■ **DATASET EXCERPTS**:

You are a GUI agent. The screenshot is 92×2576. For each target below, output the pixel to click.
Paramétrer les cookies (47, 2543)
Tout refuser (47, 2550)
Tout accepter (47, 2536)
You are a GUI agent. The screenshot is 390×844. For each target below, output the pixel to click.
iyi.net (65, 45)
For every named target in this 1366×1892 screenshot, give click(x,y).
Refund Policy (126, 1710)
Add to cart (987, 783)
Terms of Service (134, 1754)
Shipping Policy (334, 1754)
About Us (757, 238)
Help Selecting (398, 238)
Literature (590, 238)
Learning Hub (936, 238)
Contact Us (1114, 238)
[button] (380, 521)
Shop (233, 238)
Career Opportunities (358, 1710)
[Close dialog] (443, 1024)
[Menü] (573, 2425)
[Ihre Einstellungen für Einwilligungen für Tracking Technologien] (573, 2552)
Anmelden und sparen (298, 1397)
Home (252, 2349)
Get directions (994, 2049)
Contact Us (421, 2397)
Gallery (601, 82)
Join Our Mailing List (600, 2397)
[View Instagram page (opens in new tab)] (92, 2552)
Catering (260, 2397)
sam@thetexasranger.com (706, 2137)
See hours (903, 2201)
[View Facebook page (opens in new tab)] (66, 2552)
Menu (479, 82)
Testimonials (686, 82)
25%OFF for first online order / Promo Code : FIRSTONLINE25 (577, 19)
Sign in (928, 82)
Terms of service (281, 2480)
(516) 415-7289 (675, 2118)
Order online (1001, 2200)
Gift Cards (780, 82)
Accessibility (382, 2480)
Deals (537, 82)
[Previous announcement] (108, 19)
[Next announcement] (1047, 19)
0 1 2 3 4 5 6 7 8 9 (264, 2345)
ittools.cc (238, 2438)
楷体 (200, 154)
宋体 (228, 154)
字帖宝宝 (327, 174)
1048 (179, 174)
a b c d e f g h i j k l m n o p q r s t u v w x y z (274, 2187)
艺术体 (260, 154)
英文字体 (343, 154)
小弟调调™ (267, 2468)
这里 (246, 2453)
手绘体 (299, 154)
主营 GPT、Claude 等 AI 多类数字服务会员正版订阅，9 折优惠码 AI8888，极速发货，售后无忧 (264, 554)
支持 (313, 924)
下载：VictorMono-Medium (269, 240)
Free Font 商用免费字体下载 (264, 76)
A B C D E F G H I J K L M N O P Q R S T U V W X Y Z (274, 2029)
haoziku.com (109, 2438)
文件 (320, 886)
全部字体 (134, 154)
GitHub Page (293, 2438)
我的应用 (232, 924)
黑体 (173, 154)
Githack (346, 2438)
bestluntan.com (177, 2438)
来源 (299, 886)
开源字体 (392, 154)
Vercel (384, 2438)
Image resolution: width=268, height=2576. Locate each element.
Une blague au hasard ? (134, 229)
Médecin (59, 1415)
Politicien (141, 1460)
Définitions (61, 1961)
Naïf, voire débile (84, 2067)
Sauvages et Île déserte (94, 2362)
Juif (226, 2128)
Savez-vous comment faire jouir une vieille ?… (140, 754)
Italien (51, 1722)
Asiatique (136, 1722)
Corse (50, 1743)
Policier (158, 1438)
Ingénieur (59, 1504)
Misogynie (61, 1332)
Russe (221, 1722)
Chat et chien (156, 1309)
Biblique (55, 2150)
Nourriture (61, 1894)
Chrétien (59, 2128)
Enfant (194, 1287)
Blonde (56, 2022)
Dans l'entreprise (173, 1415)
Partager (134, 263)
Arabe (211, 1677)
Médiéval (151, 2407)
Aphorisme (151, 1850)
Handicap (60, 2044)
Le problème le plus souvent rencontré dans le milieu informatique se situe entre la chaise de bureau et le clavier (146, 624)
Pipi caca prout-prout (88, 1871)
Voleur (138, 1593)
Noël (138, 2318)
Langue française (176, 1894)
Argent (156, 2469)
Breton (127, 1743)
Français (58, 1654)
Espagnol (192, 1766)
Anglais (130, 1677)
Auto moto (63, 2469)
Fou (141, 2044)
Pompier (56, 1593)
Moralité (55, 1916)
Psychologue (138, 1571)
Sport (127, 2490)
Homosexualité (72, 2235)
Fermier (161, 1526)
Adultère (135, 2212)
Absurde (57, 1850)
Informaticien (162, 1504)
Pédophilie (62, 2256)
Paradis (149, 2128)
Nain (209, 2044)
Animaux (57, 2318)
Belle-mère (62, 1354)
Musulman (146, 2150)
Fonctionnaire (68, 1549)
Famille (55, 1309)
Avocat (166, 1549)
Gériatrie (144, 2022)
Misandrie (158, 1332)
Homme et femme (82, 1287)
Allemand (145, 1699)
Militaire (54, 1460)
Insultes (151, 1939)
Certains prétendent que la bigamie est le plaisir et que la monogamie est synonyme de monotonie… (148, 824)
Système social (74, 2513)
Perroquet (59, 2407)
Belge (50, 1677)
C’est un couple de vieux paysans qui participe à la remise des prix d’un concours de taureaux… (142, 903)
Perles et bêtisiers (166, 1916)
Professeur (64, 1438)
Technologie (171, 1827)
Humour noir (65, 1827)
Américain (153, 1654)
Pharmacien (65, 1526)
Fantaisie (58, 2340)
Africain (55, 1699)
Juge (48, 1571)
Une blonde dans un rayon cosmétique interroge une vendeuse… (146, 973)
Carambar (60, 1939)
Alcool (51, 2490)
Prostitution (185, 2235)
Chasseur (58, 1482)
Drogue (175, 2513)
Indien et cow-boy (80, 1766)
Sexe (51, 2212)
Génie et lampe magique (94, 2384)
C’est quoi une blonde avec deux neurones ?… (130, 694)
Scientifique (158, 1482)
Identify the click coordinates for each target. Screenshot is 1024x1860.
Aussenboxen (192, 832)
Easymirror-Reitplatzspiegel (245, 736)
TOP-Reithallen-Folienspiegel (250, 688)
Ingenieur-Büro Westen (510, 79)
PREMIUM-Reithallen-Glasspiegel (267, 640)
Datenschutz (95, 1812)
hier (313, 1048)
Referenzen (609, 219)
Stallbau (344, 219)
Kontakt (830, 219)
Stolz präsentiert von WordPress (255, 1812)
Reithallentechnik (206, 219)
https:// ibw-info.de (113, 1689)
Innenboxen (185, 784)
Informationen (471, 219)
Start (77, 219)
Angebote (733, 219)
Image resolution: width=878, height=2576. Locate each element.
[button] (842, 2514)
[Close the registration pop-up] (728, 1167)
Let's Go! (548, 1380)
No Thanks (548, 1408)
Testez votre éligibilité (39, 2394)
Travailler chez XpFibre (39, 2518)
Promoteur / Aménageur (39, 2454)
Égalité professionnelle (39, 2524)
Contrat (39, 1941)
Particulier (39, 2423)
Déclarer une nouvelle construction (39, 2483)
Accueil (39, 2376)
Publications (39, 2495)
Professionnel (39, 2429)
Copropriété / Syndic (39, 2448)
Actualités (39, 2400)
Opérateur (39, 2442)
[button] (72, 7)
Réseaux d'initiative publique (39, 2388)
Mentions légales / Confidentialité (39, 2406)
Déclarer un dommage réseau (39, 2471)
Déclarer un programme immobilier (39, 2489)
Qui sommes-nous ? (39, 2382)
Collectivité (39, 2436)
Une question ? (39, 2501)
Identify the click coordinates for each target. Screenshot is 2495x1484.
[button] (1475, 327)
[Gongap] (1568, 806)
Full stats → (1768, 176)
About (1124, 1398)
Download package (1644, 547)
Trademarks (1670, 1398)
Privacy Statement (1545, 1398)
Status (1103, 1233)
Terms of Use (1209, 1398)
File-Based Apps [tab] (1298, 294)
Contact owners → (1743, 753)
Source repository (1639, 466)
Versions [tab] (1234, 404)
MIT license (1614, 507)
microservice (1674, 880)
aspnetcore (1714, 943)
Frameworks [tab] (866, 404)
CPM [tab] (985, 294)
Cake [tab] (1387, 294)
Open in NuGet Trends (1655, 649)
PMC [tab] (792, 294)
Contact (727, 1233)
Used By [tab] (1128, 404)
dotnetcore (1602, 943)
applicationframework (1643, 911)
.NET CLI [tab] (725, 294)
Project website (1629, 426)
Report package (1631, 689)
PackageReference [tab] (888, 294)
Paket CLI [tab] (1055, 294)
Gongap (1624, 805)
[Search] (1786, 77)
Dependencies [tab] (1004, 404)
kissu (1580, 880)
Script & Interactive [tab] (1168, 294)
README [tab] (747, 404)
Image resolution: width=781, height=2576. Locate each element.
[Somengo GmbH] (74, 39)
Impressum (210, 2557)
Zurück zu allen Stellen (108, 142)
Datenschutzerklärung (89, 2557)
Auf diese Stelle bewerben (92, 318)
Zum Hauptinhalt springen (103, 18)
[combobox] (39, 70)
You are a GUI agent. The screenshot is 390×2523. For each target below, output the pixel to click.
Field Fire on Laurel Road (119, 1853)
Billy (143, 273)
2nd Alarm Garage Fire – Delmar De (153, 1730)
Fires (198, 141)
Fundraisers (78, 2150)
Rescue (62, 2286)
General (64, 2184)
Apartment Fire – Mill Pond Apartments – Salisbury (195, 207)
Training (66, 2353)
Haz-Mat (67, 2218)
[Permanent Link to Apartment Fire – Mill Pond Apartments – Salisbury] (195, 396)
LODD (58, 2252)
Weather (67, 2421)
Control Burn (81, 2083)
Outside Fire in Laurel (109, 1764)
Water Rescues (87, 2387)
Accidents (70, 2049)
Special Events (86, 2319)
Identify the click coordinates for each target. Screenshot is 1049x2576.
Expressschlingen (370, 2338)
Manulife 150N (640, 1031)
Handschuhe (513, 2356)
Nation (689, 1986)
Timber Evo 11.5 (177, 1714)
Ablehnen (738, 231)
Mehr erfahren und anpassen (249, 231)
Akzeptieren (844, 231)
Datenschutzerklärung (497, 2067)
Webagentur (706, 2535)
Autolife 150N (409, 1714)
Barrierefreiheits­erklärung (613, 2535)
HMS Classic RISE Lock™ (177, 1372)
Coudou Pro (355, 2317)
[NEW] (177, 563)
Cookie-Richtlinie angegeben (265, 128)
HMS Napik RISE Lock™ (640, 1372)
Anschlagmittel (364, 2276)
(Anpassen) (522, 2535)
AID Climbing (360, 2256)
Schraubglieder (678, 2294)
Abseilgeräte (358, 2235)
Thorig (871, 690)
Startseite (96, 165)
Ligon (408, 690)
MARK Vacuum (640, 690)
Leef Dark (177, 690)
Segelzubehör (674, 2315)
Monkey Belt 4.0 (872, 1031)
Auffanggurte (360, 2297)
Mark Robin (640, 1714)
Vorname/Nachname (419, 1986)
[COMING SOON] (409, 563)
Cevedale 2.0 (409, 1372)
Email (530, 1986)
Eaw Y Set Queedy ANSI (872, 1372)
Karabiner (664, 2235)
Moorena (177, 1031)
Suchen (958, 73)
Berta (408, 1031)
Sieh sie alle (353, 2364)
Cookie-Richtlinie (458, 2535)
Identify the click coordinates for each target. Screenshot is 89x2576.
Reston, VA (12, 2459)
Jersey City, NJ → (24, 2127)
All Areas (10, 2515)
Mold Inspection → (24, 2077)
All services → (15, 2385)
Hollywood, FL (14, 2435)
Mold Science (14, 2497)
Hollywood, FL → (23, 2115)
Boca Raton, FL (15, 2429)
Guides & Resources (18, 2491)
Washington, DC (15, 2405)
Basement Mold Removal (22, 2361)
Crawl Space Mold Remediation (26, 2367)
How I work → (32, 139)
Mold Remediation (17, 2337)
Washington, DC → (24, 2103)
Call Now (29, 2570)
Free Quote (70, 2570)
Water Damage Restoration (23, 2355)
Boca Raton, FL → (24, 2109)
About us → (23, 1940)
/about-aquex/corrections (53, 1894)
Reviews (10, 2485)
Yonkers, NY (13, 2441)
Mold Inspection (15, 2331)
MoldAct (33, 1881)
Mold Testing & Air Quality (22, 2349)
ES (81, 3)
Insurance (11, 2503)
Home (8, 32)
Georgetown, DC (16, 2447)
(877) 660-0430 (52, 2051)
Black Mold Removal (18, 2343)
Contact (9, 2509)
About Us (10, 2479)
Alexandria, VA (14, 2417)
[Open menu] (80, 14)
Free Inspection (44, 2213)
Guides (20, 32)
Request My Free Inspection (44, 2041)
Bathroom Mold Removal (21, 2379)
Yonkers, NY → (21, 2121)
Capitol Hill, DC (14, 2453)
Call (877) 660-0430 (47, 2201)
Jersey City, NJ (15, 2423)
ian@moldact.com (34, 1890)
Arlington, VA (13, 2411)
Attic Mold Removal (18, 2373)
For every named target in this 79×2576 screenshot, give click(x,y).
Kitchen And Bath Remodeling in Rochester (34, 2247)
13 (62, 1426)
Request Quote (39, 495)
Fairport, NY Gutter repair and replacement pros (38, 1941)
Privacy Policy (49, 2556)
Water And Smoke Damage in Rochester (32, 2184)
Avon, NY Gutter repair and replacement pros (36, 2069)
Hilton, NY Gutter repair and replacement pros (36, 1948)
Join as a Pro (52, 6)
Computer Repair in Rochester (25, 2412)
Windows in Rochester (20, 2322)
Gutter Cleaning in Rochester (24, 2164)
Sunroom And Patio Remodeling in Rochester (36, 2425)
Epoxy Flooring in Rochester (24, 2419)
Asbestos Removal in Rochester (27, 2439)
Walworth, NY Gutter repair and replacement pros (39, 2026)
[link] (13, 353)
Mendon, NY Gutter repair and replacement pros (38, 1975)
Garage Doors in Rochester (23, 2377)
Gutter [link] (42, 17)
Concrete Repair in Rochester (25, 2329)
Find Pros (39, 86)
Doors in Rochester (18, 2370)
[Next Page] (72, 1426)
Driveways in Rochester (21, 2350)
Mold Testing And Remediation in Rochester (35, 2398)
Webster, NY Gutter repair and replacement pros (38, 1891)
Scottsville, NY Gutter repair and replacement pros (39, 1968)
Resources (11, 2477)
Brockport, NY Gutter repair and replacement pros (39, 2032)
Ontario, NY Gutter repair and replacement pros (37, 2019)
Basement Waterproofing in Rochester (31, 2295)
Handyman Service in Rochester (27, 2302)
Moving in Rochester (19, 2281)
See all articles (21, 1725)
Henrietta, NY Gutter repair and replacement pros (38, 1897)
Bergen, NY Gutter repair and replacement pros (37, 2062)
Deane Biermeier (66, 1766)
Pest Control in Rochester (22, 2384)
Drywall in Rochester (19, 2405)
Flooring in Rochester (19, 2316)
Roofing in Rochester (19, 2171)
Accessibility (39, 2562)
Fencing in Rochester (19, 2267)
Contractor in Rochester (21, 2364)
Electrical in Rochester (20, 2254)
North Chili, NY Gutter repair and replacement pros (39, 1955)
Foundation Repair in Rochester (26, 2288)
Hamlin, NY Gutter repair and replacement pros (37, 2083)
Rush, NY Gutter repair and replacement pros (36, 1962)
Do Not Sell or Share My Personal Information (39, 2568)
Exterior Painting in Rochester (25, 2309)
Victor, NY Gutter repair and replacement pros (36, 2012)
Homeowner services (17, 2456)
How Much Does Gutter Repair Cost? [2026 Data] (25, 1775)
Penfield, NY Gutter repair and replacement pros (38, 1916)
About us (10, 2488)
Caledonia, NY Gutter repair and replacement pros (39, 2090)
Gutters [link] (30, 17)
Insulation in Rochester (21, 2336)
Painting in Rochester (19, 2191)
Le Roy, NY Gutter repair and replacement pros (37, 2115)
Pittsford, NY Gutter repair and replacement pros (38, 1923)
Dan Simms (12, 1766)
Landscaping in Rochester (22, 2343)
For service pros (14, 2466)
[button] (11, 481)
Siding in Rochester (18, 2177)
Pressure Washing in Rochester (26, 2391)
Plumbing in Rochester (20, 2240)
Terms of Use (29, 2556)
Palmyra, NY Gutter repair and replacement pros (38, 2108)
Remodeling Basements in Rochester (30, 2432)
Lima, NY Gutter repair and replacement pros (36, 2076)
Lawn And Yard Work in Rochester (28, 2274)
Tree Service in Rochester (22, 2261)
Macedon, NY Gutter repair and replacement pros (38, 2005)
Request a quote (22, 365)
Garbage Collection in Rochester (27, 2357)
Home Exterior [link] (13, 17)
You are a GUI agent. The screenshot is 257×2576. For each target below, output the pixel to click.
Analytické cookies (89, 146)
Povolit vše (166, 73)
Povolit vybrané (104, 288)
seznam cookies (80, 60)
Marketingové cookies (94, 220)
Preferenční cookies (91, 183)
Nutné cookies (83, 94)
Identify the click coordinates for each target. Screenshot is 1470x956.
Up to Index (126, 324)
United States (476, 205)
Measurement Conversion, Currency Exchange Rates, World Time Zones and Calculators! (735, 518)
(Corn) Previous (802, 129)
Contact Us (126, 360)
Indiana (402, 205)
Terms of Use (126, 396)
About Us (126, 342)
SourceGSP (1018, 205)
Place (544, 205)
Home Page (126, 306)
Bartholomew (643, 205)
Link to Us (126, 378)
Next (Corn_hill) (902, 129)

■ **REQUIRED ACTION**: The response should be an exact copy of the lines from the one with "Palmyra, NY Gutter" through the end of the data, with no other text.

■ **EXERCISE RESULT**:
Palmyra, NY Gutter repair and replacement pros (38, 2108)
Remodeling Basements in Rochester (30, 2432)
Lima, NY Gutter repair and replacement pros (36, 2076)
Lawn And Yard Work in Rochester (28, 2274)
Tree Service in Rochester (22, 2261)
Macedon, NY Gutter repair and replacement pros (38, 2005)
Request a quote (22, 365)
Garbage Collection in Rochester (27, 2357)
Home Exterior [link] (13, 17)
You are a GUI agent. The screenshot is 257×2576. For each target below, output the pixel to click.
Analytické cookies (89, 146)
Povolit vše (166, 73)
Povolit vybrané (104, 288)
seznam cookies (80, 60)
Marketingové cookies (94, 220)
Preferenční cookies (91, 183)
Nutné cookies (83, 94)
Identify the click coordinates for each target. Screenshot is 1470x956.
Up to Index (126, 324)
United States (476, 205)
Measurement Conversion, Currency Exchange Rates, World Time Zones and Calculators! (735, 518)
(Corn) Previous (802, 129)
Contact Us (126, 360)
Indiana (402, 205)
Terms of Use (126, 396)
About Us (126, 342)
SourceGSP (1018, 205)
Place (544, 205)
Home Page (126, 306)
Bartholomew (643, 205)
Link to Us (126, 378)
Next (Corn_hill) (902, 129)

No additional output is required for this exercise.